21 mai 2025 | Jacmel,

ce jour-là où le vent ressemble à une main douce.

Mon cher Zach, zanmi lwen1,

Même les plus grands voyous de la poésie ont toujours su garder, quelque part dans la manche, un reste d’élégance. C’est dans cet esprit que je t’écris, depuis Jacmel — ville où les femmes s’appellent Adriana dans les rêves et marchent, le soir, avec des pas de pluie.

Je dois t’avouer que le silence a duré. Trop longtemps peut-être. D’un côté moi, luttant pour tenir debout dans un pays où vivre tient de la prouesse ; de l’autre, toi, dans une France où les mots comme “fascisme” ou “racisme” osent parfois se faire passer pour vertus — à poser sur la langue comme l’hostie du dimanche.

Mais heureusement, malgré ce qui nous est arraché — les êtres, les âges, les repères — il reste la poésie. Cela peut sembler banal, dit comme ça. Mais c’est l’expérience de vivre, dans sa nudité la plus crue, qui rend la poésie humaine. C’est elle qui garde trace quand tout se perd. Et tout ce qui se gagne dans une amitié.
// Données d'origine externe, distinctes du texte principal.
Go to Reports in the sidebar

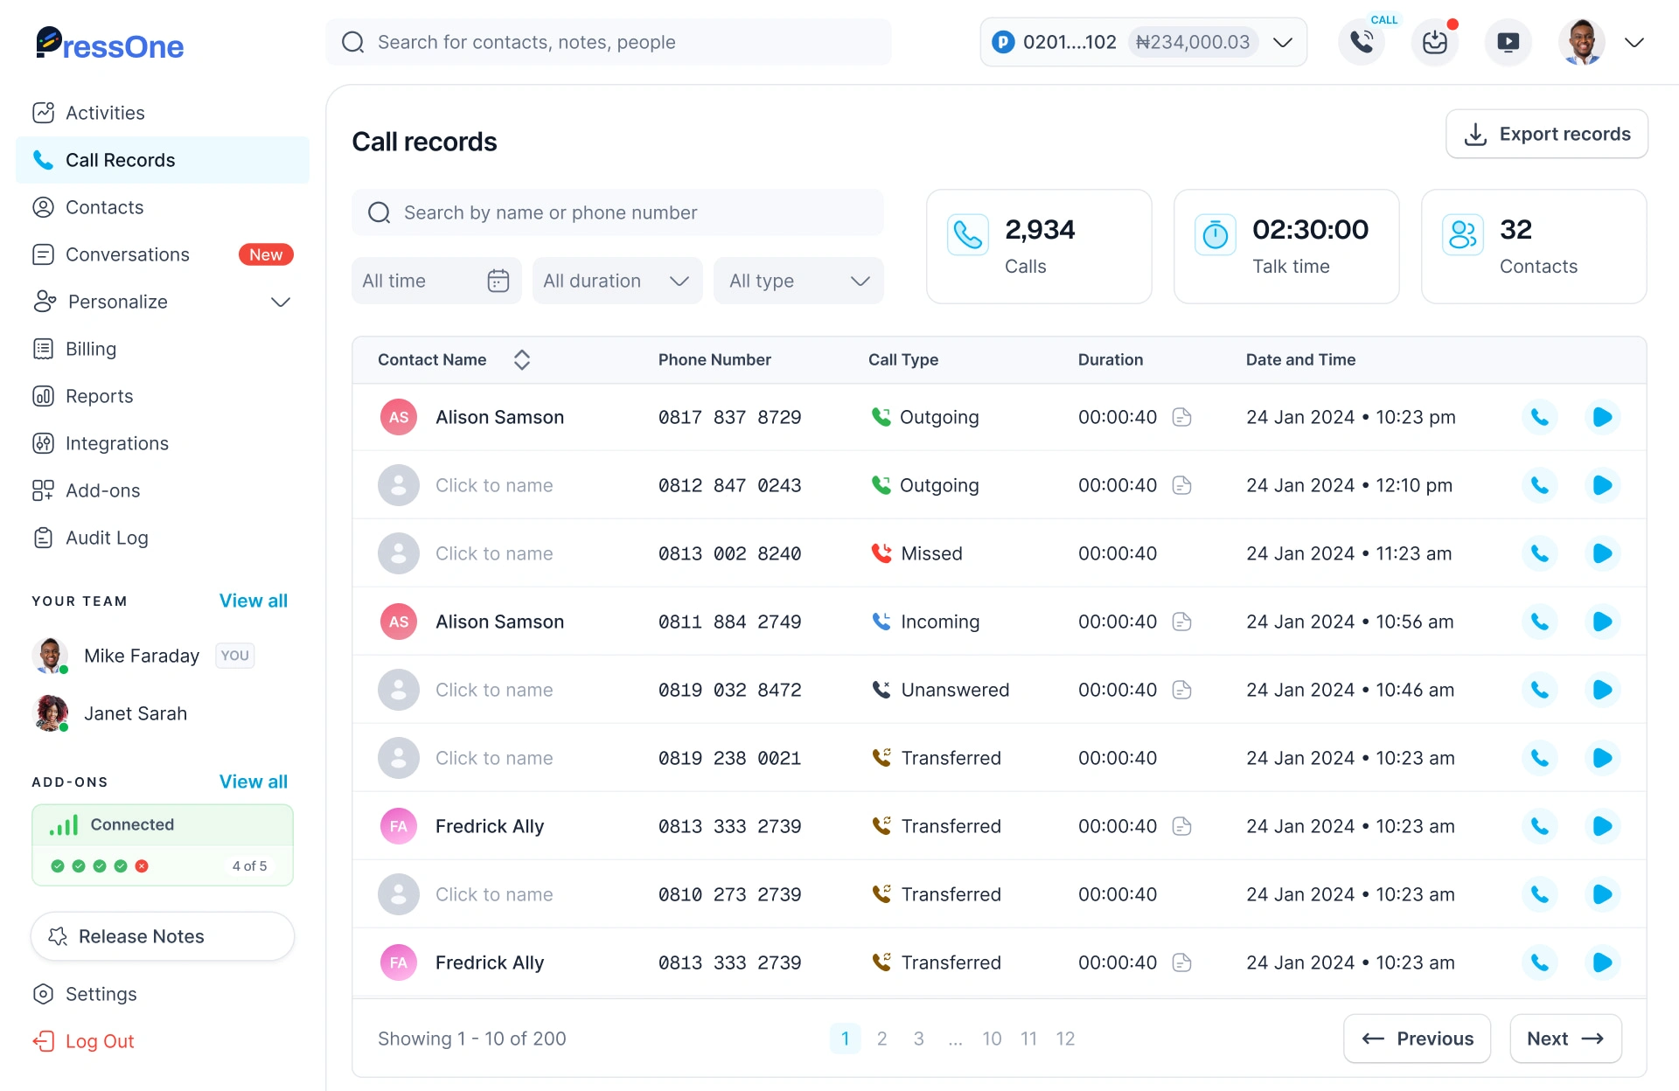tap(99, 396)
Pour les nouvelles : je suis encore à Jacmel. En ce moment, je co-organise un événement intitulé Le festival des îles qui marchent — un rêve d’archipel qui se donne la main. L’idée est simple : bâtir un pont dans la Caraïbe, pour que les îles se parlent, s’écoutent, se lisent. Nous avons trop longtemps regardé vers l’Occident ; il est temps de savoir ce que mijotent nos voisins, ce que nos sœurs et frères d’îles ont à nous dire, à nous chanter, à nous crier. De l’Afrique à la Caraïbe, en passant par Haïti : c’est la trajectoire que nous dessinons à même nos fragilités.
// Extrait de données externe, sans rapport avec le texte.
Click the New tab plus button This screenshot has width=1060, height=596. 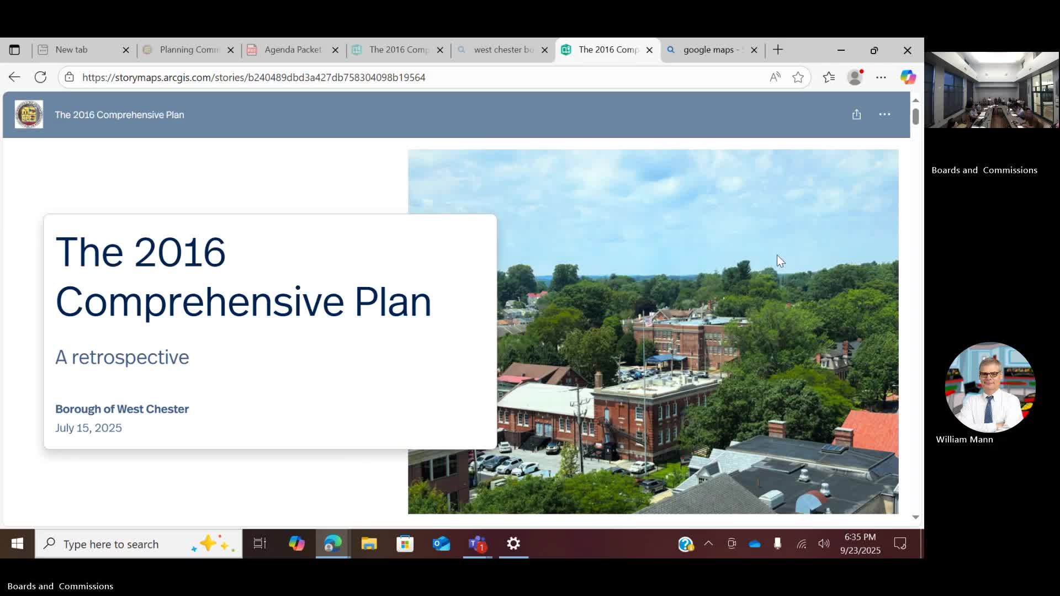click(x=778, y=50)
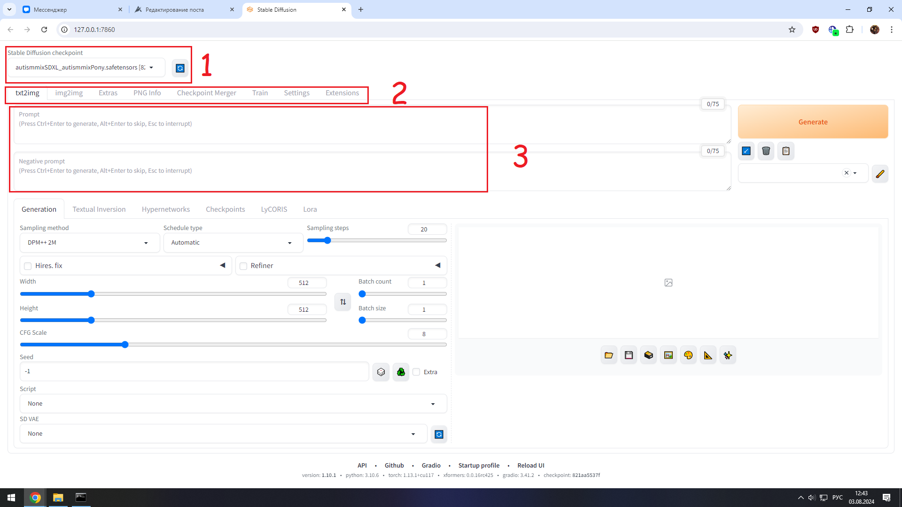This screenshot has width=902, height=507.
Task: Enable the Hires. fix checkbox
Action: 28,266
Et puis, j’ai terminé une pièce de théâtre sur Défilé, la lavandière de la Révolution haïtienne

— celle qui a recueilli les restes de l’Empereur Dessalines. Je me suis permis quelques libertés : c’est une tragi-comédie où l’absurde a pris place, avec le sérieux d’un invité qui ne veut plus partir. Je t’en parlerai plus longuement, un de ces jours, autour d’un café imaginaire.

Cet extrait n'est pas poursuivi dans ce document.